My Epilepsy Journey

For a long time, I lived in fear of my own brain. Epilepsy wasn’t just something I had — it felt like something I was. Something shameful. Something people wouldn’t understand, or worse, would pity me for. I hated the unpredictability of it. I hated the moments I’d wake up on the ground, confused and bruised, surrounded by concerned or frightened faces. I hated the way it made me feel different. So I tried to hide it. I kept it quiet. I carried it like a secret burden, like it was some personal failing.

But all that changed after one of my biggest seizures — the one where I fractured my right cheekbone.

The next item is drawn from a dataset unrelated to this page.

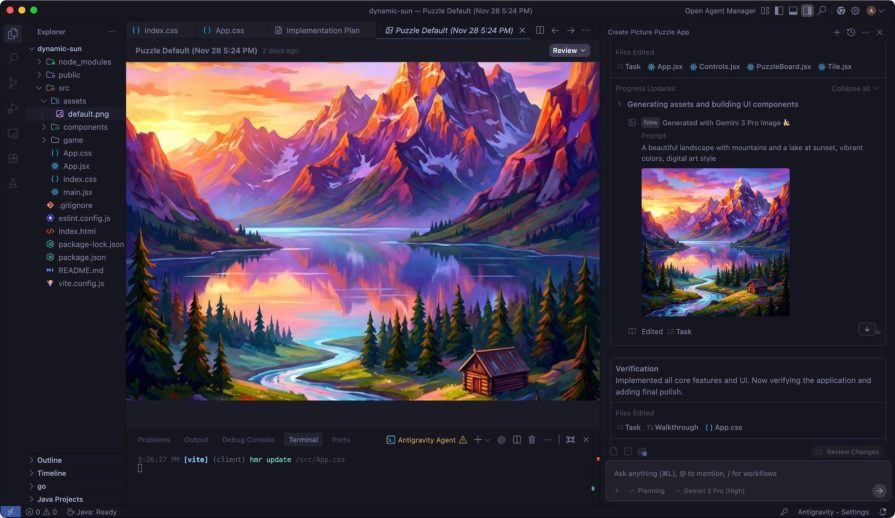895x518 pixels.
Task: Kill terminal using the trash icon
Action: click(532, 439)

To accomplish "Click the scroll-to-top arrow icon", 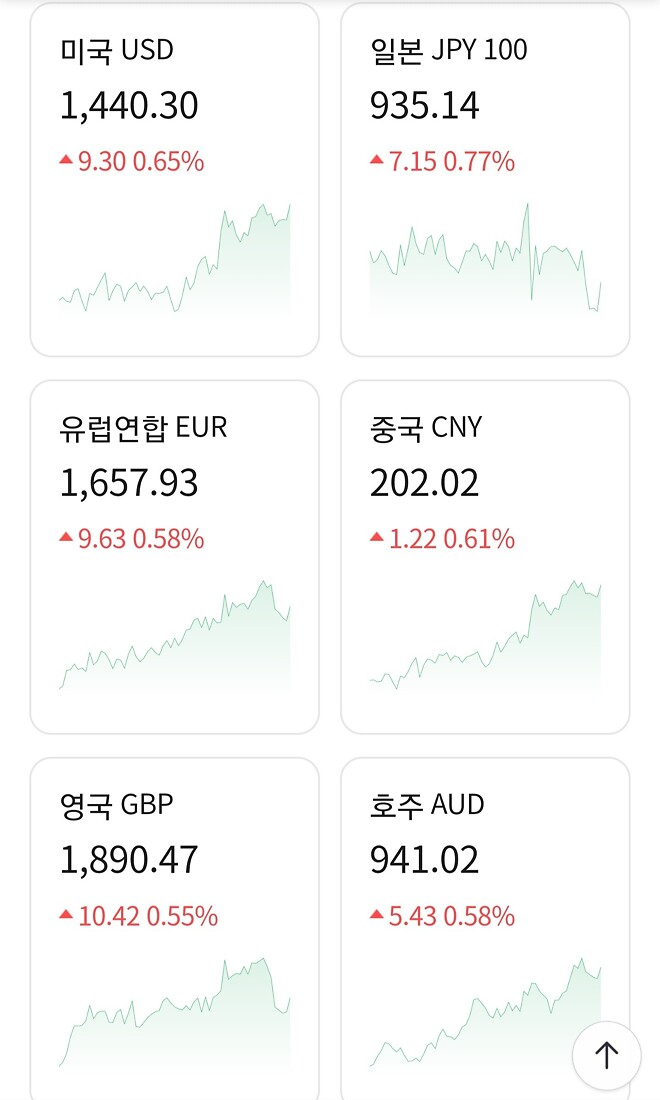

That seizure came out of nowhere, like they always do. One moment I was just living life, the next, my brain decided to short-circuit. I blacked out, hit the ground hard, and woke up in the hospital with a swollen face and a painful reminder that epilepsy doesn’t ask permission.

I remember looking in the mirror at my bruised, puffy face and thinking, “Well, this is just ridiculous.” I could either cry about it or laugh. And honestly, crying gets boring. So I made a joke about it. I said I was just trying out a new modeling look — the ‘asymmetrical cheekbone’ trend. And for the first time in a long time, I didn’t feel ashamed. I felt like myself. A person. A person who happens to have epilepsy. A person who sometimes falls hard, but gets back up — sometimes with a limp and a joke.

That moment was a turning point.

I realized I’d spent so much energy trying to hide epilepsy, as if pretending it didn’t exist would make it go away. But it’s not going anywhere. This is my life. These seizures are part of my story — not the whole story, but a loud, messy chapter that’s not going to magically rewrite itself. So I stopped pretending. I stopped hiding. I just… accepted it.

That doesn’t mean I love it. I don’t. I’d give it up in a heartbeat if I could. But I own it now. And owning it means I don’t let it steal more from me than it already has. If I have a big seizure, I get on with it. If I end up in the hospital again, I deal with it. I’ve learned to work around it, not against it.

And honestly? Making fun of myself has been one of the most powerful tools in my toolkit. Humor gives me control. It turns something frightening into something familiar. When I joke about it, I take the sting out. I take the fear and embarrassment and shrink them down into something I can handle — something I can even laugh at. It makes the people around me more comfortable too. Suddenly, it’s not awkward. It’s not “that scary thing that happened to you.” It’s just part of the story, told with a smile and maybe a few exaggerated sound effects for dramatic effect.

I still have seizures. Some are small, some are terrifying. But I’ve stopped letting them define me. I’ve stopped blaming myself, and I’ve stopped feeling like I have to apologize for it. Epilepsy isn’t a character flaw. It’s a condition. A real, difficult, often unpredictable condition. But shame? That’s optional.

So no, I’m not ashamed of my epilepsy anymore. I’m not ashamed of the fall that fractured my face. I’m not ashamed of the slurred speech, the memory gaps, or the medication. I’m a person living with a challenge — and I’ve decided to live loudly, openly, and yes, sometimes with sarcasm and a crooked smile.

If I fall, I get up. If I can’t get up right away, I wait until I can. Then I tell the story with a punchline. Because life is too short — and too weird — to carry shame around like an extra weight. Especially when laughter is lighter, easier, and far more fun to carry.